>> START Material

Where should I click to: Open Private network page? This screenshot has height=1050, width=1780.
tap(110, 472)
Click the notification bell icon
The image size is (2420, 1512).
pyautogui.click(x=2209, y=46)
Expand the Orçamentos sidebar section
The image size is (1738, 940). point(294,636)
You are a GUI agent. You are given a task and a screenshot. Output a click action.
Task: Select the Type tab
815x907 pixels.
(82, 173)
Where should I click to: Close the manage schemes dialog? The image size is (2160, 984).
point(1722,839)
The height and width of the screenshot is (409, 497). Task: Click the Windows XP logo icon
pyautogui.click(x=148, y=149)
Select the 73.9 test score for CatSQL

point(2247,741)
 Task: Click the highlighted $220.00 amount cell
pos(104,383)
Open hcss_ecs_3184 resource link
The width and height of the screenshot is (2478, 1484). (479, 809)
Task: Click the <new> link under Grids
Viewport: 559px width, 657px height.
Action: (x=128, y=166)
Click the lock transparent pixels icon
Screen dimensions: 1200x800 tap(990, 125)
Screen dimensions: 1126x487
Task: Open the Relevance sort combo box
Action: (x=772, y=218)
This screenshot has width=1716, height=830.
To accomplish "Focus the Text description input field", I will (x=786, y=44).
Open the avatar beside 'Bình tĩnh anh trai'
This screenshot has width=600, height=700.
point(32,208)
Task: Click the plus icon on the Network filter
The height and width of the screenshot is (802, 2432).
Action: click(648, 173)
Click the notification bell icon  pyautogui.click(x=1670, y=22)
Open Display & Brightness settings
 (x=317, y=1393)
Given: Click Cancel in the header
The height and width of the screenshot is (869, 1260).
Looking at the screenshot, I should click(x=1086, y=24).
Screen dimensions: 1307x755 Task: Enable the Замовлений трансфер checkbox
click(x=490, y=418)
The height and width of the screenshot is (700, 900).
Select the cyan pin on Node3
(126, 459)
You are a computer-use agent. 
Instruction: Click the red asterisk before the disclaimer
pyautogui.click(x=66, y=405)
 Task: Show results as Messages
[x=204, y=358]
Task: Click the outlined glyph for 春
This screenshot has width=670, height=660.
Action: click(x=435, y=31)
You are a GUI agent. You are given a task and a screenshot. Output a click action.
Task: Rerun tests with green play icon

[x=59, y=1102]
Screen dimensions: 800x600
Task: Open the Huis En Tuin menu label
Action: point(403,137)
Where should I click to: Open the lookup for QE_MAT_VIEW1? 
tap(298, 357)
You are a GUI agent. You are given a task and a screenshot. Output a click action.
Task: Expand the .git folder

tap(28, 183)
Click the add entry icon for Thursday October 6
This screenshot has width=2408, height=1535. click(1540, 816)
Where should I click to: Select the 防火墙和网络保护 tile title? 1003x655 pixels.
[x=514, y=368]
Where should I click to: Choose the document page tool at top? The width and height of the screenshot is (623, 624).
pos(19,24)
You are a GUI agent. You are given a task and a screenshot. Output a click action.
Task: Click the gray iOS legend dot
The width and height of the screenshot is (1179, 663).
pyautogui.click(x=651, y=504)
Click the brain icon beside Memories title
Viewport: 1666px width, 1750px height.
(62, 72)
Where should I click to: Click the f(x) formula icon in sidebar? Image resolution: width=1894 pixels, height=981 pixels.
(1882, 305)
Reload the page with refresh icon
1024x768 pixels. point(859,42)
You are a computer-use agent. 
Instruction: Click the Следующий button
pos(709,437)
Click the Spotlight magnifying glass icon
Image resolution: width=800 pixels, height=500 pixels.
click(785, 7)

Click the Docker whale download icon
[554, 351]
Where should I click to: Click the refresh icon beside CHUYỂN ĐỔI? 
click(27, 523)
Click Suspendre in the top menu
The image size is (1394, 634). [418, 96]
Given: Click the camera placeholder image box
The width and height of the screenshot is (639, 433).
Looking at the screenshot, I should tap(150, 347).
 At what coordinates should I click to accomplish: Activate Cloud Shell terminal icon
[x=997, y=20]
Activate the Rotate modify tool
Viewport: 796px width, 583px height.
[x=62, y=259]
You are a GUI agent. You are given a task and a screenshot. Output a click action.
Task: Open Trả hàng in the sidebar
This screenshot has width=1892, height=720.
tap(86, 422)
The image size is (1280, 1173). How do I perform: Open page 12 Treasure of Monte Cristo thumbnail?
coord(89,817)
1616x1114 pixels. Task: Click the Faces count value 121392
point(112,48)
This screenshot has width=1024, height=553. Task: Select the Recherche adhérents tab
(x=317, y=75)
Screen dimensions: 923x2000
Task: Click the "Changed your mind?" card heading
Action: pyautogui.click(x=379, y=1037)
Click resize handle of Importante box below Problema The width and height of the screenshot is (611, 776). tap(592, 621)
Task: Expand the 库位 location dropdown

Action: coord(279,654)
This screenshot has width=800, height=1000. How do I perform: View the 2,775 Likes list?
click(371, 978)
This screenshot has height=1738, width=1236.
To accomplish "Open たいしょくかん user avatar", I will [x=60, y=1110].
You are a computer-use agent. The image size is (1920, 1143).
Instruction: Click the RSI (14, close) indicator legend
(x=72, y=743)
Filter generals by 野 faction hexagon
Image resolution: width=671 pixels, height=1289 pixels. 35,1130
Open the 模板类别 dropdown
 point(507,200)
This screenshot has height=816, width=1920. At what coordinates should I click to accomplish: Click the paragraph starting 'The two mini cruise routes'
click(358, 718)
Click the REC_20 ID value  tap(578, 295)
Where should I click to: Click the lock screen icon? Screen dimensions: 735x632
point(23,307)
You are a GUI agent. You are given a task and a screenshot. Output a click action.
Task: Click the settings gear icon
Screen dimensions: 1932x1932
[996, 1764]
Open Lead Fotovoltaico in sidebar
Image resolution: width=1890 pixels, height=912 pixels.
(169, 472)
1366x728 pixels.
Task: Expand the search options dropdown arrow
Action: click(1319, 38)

>> END Material

• [Set problem] Please set out every line of the records above as a Markdown table with two columns, Row and Line, numbering the rows in order and leaving out blank lines.

• [Reply to the exercise]
| Row | Line |
|---|---|
| 1 | Where should I click to: Open Private network page? This screenshot has height=1050, width=1780. |
| 2 | tap(110, 472) |
| 3 | Click the notification bell icon |
| 4 | The image size is (2420, 1512). |
| 5 | pyautogui.click(x=2209, y=46) |
| 6 | Expand the Orçamentos sidebar section |
| 7 | The image size is (1738, 940). point(294,636) |
| 8 | You are a GUI agent. You are given a task and a screenshot. Output a click action. |
| 9 | Task: Select the Type tab |
| 10 | 815x907 pixels. |
| 11 | (82, 173) |
| 12 | Where should I click to: Close the manage schemes dialog? The image size is (2160, 984). |
| 13 | point(1722,839) |
| 14 | The height and width of the screenshot is (409, 497). Task: Click the Windows XP logo icon |
| 15 | pyautogui.click(x=148, y=149) |
| 16 | Select the 73.9 test score for CatSQL |
| 17 | point(2247,741) |
| 18 |  Task: Click the highlighted $220.00 amount cell |
| 19 | pos(104,383) |
| 20 | Open hcss_ecs_3184 resource link |
| 21 | The width and height of the screenshot is (2478, 1484). (479, 809) |
| 22 | Task: Click the <new> link under Grids |
| 23 | Viewport: 559px width, 657px height. |
| 24 | Action: (x=128, y=166) |
| 25 | Click the lock transparent pixels icon |
| 26 | Screen dimensions: 1200x800 tap(990, 125) |
| 27 | Screen dimensions: 1126x487 |
| 28 | Task: Open the Relevance sort combo box |
| 29 | Action: (x=772, y=218) |
| 30 | This screenshot has width=1716, height=830. |
| 31 | To accomplish "Focus the Text description input field", I will (x=786, y=44). |
| 32 | Open the avatar beside 'Bình tĩnh anh trai' |
| 33 | This screenshot has width=600, height=700. |
| 34 | point(32,208) |
| 35 | Task: Click the plus icon on the Network filter |
| 36 | The height and width of the screenshot is (802, 2432). |
| 37 | Action: click(648, 173) |
| 38 | Click the notification bell icon  pyautogui.click(x=1670, y=22) |
| 39 | Open Display & Brightness settings |
| 40 |  (x=317, y=1393) |
| 41 | Given: Click Cancel in the header |
| 42 | The height and width of the screenshot is (869, 1260). |
| 43 | Looking at the screenshot, I should click(x=1086, y=24). |
| 44 | Screen dimensions: 1307x755 Task: Enable the Замовлений трансфер checkbox |
| 45 | click(x=490, y=418) |
| 46 | The height and width of the screenshot is (700, 900). |
| 47 | Select the cyan pin on Node3 |
| 48 | (126, 459) |
| 49 | You are a computer-use agent.  |
| 50 | Instruction: Click the red asterisk before the disclaimer |
| 51 | pyautogui.click(x=66, y=405) |
| 52 |  Task: Show results as Messages |
| 53 | [x=204, y=358] |
| 54 | Task: Click the outlined glyph for 春 |
| 55 | This screenshot has width=670, height=660. |
| 56 | Action: click(x=435, y=31) |
| 57 | You are a GUI agent. You are given a task and a screenshot. Output a click action. |
| 58 | Task: Rerun tests with green play icon |
| 59 | [x=59, y=1102] |
| 60 | Screen dimensions: 800x600 |
| 61 | Task: Open the Huis En Tuin menu label |
| 62 | Action: point(403,137) |
| 63 | Where should I click to: Open the lookup for QE_MAT_VIEW1?  |
| 64 | tap(298, 357) |
| 65 | You are a GUI agent. You are given a task and a screenshot. Output a click action. |
| 66 | Task: Expand the .git folder |
| 67 | tap(28, 183) |
| 68 | Click the add entry icon for Thursday October 6 |
| 69 | This screenshot has width=2408, height=1535. click(1540, 816) |
| 70 | Where should I click to: Select the 防火墙和网络保护 tile title? 1003x655 pixels. |
| 71 | [x=514, y=368] |
| 72 | Where should I click to: Choose the document page tool at top? The width and height of the screenshot is (623, 624). |
| 73 | pos(19,24) |
| 74 | You are a GUI agent. You are given a task and a screenshot. Output a click action. |
| 75 | Task: Click the gray iOS legend dot |
| 76 | The width and height of the screenshot is (1179, 663). |
| 77 | pyautogui.click(x=651, y=504) |
| 78 | Click the brain icon beside Memories title |
| 79 | Viewport: 1666px width, 1750px height. |
| 80 | (62, 72) |
| 81 | Where should I click to: Click the f(x) formula icon in sidebar? Image resolution: width=1894 pixels, height=981 pixels. |
| 82 | (1882, 305) |
| 83 | Reload the page with refresh icon |
| 84 | 1024x768 pixels. point(859,42) |
| 85 | You are a computer-use agent.  |
| 86 | Instruction: Click the Следующий button |
| 87 | pos(709,437) |
| 88 | Click the Spotlight magnifying glass icon |
| 89 | Image resolution: width=800 pixels, height=500 pixels. |
| 90 | click(785, 7) |
| 91 | Click the Docker whale download icon |
| 92 | [554, 351] |
| 93 | Where should I click to: Click the refresh icon beside CHUYỂN ĐỔI?  |
| 94 | click(27, 523) |
| 95 | Click Suspendre in the top menu |
| 96 | The image size is (1394, 634). [418, 96] |
| 97 | Given: Click the camera placeholder image box |
| 98 | The width and height of the screenshot is (639, 433). |
| 99 | Looking at the screenshot, I should tap(150, 347). |
| 100 |  At what coordinates should I click to accomplish: Activate Cloud Shell terminal icon |
| 101 | [x=997, y=20] |
| 102 | Activate the Rotate modify tool |
| 103 | Viewport: 796px width, 583px height. |
| 104 | [x=62, y=259] |
| 105 | You are a GUI agent. You are given a task and a screenshot. Output a click action. |
| 106 | Task: Open Trả hàng in the sidebar |
| 107 | This screenshot has width=1892, height=720. |
| 108 | tap(86, 422) |
| 109 | The image size is (1280, 1173). How do I perform: Open page 12 Treasure of Monte Cristo thumbnail? |
| 110 | coord(89,817) |
| 111 | 1616x1114 pixels. Task: Click the Faces count value 121392 |
| 112 | point(112,48) |
| 113 | This screenshot has width=1024, height=553. Task: Select the Recherche adhérents tab |
| 114 | (x=317, y=75) |
| 115 | Screen dimensions: 923x2000 |
| 116 | Task: Click the "Changed your mind?" card heading |
| 117 | Action: pyautogui.click(x=379, y=1037) |
| 118 | Click resize handle of Importante box below Problema The width and height of the screenshot is (611, 776). tap(592, 621) |
| 119 | Task: Expand the 库位 location dropdown |
| 120 | Action: coord(279,654) |
| 121 | This screenshot has width=800, height=1000. How do I perform: View the 2,775 Likes list? |
| 122 | click(371, 978) |
| 123 | This screenshot has height=1738, width=1236. |
| 124 | To accomplish "Open たいしょくかん user avatar", I will [x=60, y=1110]. |
| 125 | You are a computer-use agent. The image size is (1920, 1143). |
| 126 | Instruction: Click the RSI (14, close) indicator legend |
| 127 | (x=72, y=743) |
| 128 | Filter generals by 野 faction hexagon |
| 129 | Image resolution: width=671 pixels, height=1289 pixels. 35,1130 |
| 130 | Open the 模板类别 dropdown |
| 131 |  point(507,200) |
| 132 | This screenshot has height=816, width=1920. At what coordinates should I click to accomplish: Click the paragraph starting 'The two mini cruise routes' |
| 133 | click(358, 718) |
| 134 | Click the REC_20 ID value  tap(578, 295) |
| 135 | Where should I click to: Click the lock screen icon? Screen dimensions: 735x632 |
| 136 | point(23,307) |
| 137 | You are a GUI agent. You are given a task and a screenshot. Output a click action. |
| 138 | Task: Click the settings gear icon |
| 139 | Screen dimensions: 1932x1932 |
| 140 | [996, 1764] |
| 141 | Open Lead Fotovoltaico in sidebar |
| 142 | Image resolution: width=1890 pixels, height=912 pixels. |
| 143 | (169, 472) |
| 144 | 1366x728 pixels. |
| 145 | Task: Expand the search options dropdown arrow |
| 146 | Action: click(1319, 38) |